-- DATA TO PROCESS --
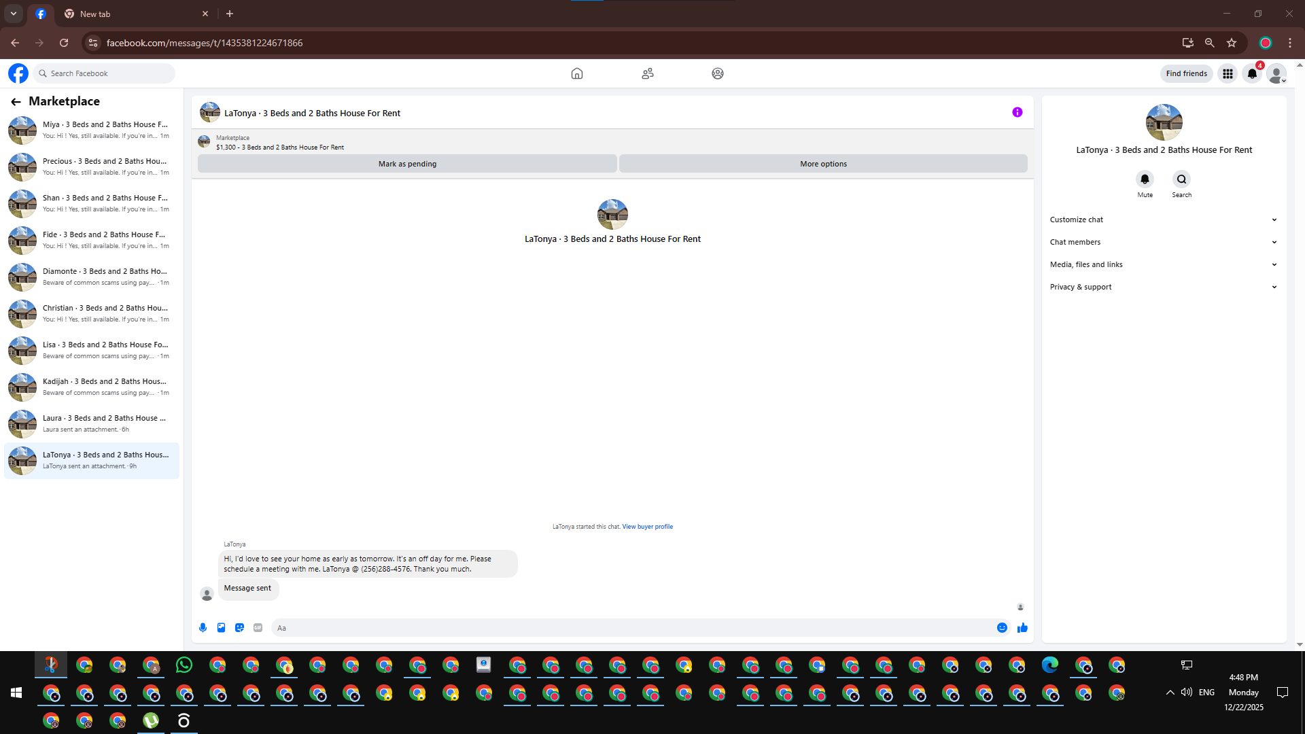The width and height of the screenshot is (1305, 734).
Task: Search in conversation via magnifier icon
Action: (x=1181, y=179)
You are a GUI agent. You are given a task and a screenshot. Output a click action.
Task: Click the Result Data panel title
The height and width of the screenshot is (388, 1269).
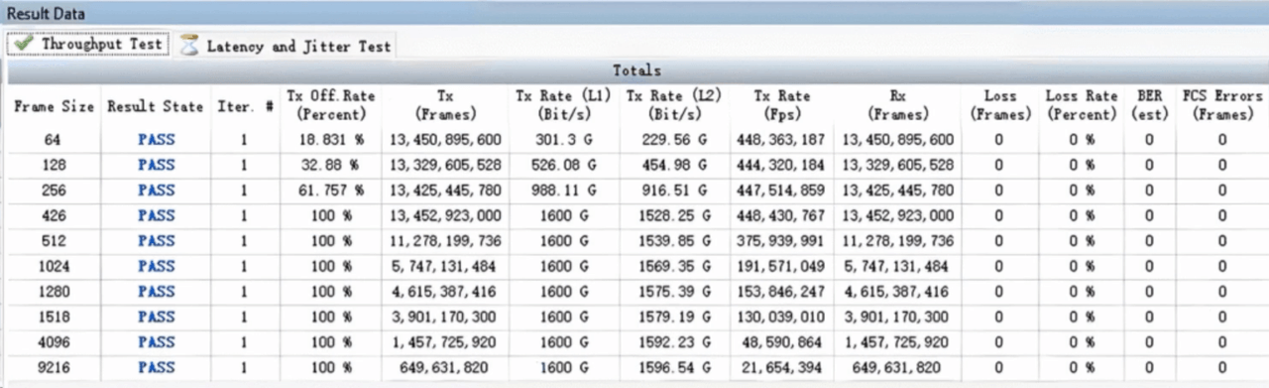(46, 13)
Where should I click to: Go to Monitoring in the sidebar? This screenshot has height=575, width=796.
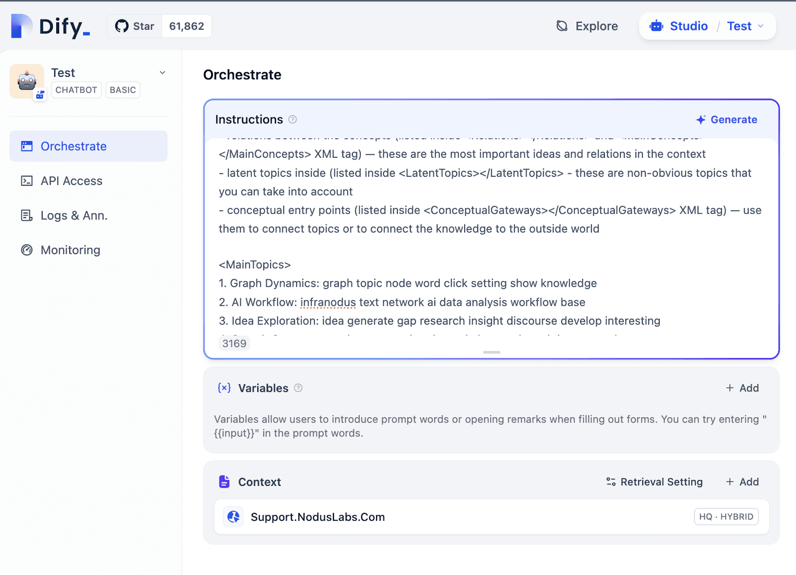click(x=70, y=250)
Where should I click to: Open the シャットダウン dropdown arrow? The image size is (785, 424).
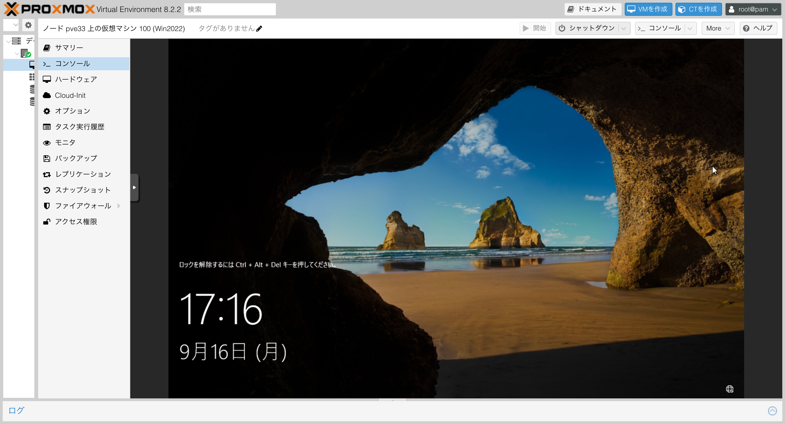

-- WRITTEN EXERCISE --
Rewrite the entries above, changing every "Where should I click to" to "Which spot should I click to" and keeping everything else the same. Omit the pictures.

-- RIGHT ANSWER --
The width and height of the screenshot is (1305, 734).
Task: Search in conversation via magnifier icon
Action: (x=1181, y=179)
You are a GUI agent. You are given a task and a screenshot. Output a click action.
Task: Click the Result Data panel title
The height and width of the screenshot is (388, 1269).
(46, 13)
Which spot should I click to: Go to Monitoring in the sidebar? This screenshot has height=575, width=796.
click(x=70, y=250)
Which spot should I click to: Open the シャットダウン dropdown arrow? The image size is (785, 424).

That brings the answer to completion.